# [Exercise aim]
Rewrite each of the rows below, substituting "control" for every instance of "button" and changing nothing else. Omit the pictures from your answer.

Stored items

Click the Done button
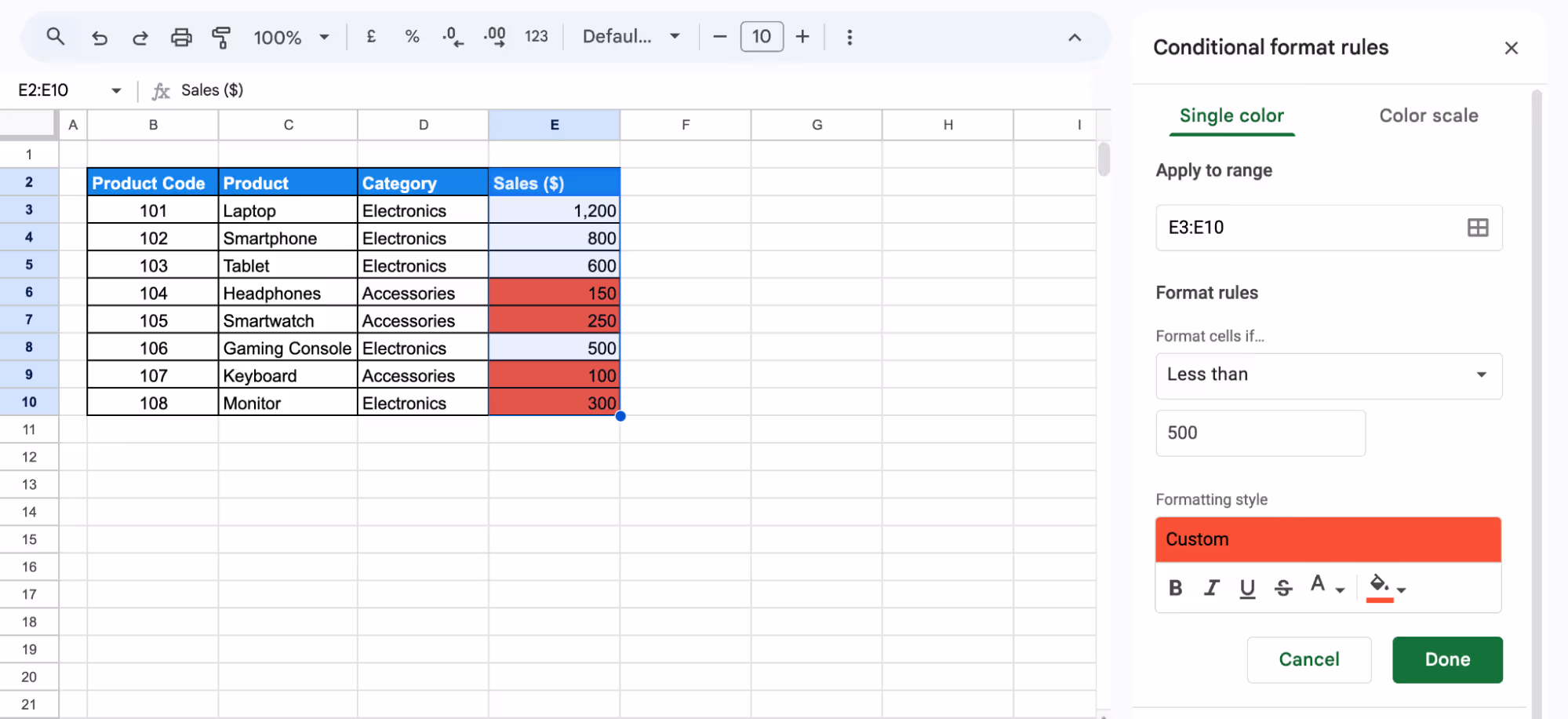 (1446, 659)
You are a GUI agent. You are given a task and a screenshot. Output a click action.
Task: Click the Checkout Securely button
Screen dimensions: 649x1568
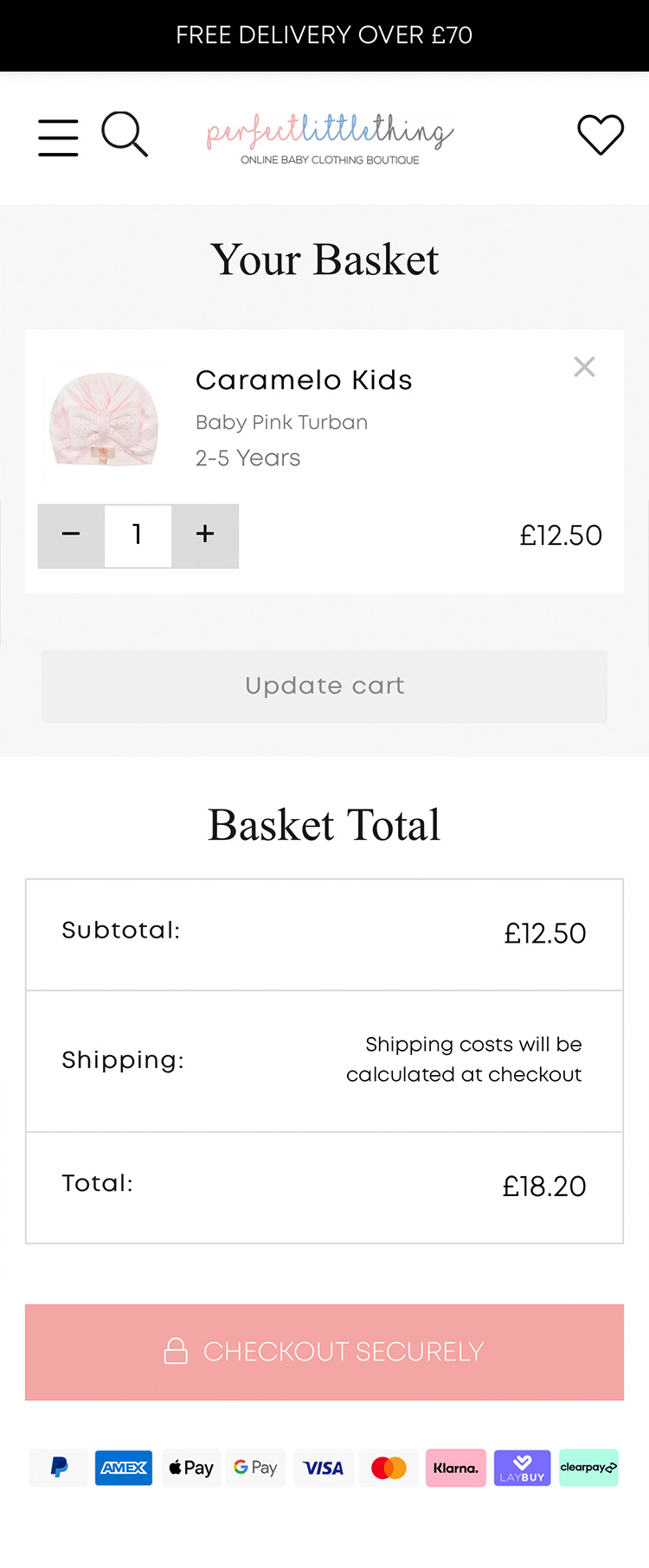click(x=324, y=1352)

# [Answer]
Click the Done control
 (1446, 659)
You are a GUI agent. You are given a task and a screenshot. Output a click action.
Task: Click the Checkout Securely control
Screen dimensions: 649x1568
click(x=324, y=1352)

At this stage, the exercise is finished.